## EXERCISE BRIEF
Transcribe exactly the stretch of lines beginning at the one containing "Click the 皇马 team name" and closing with the last line of the entries below. Omit images.

---

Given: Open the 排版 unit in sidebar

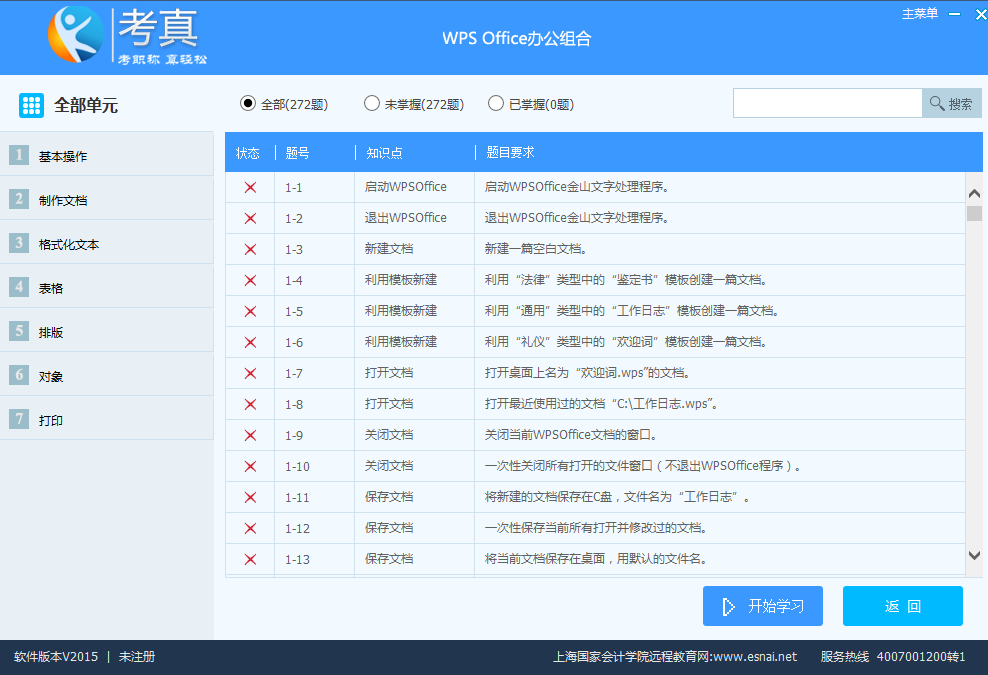Looking at the screenshot, I should click(51, 332).
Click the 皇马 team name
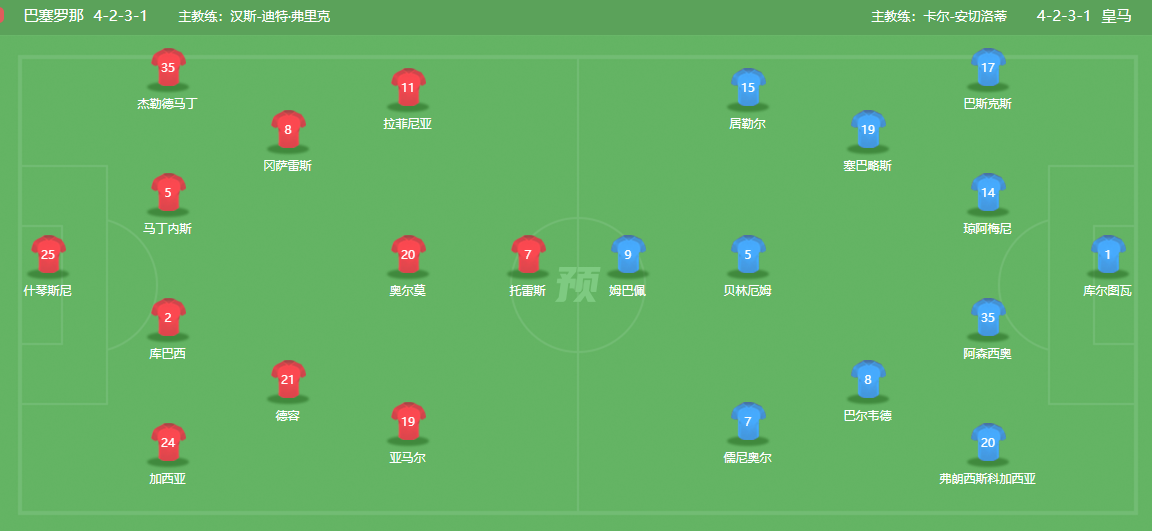 coord(1116,16)
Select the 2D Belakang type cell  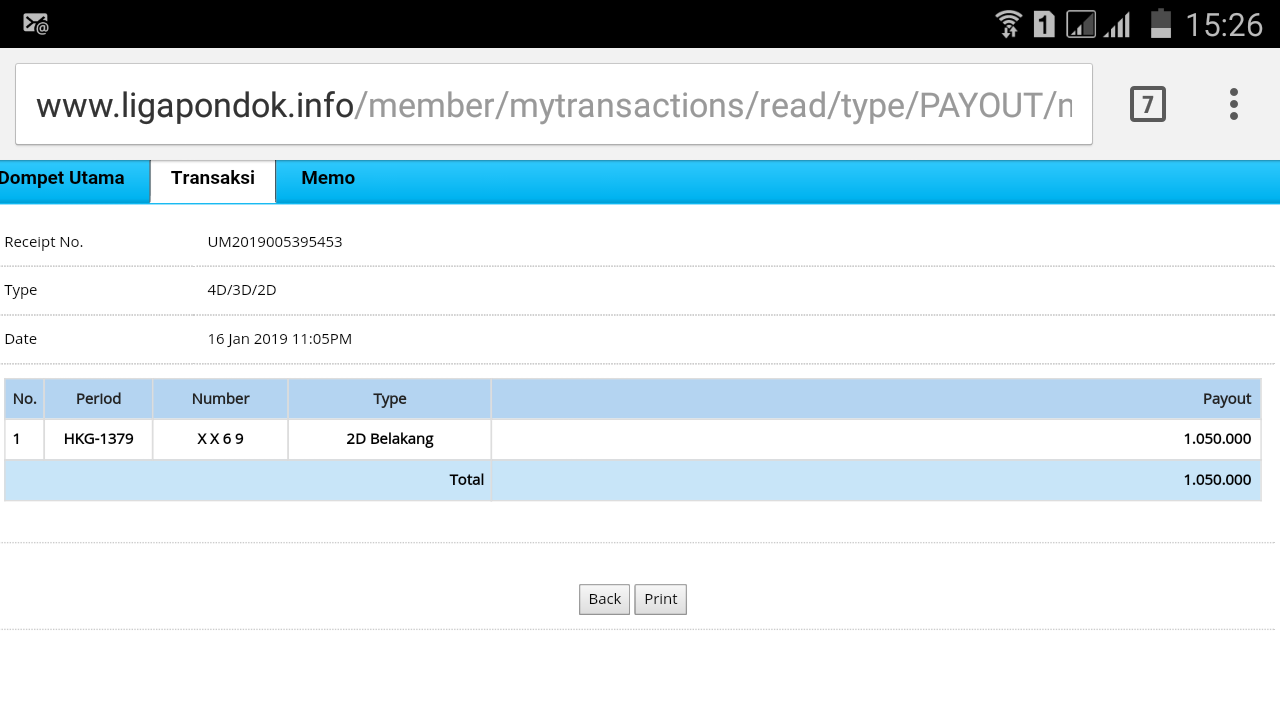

---

## SOLVED EXERCISE
Click the 皇马 team name
 coord(1116,16)
Select the 2D Belakang type cell  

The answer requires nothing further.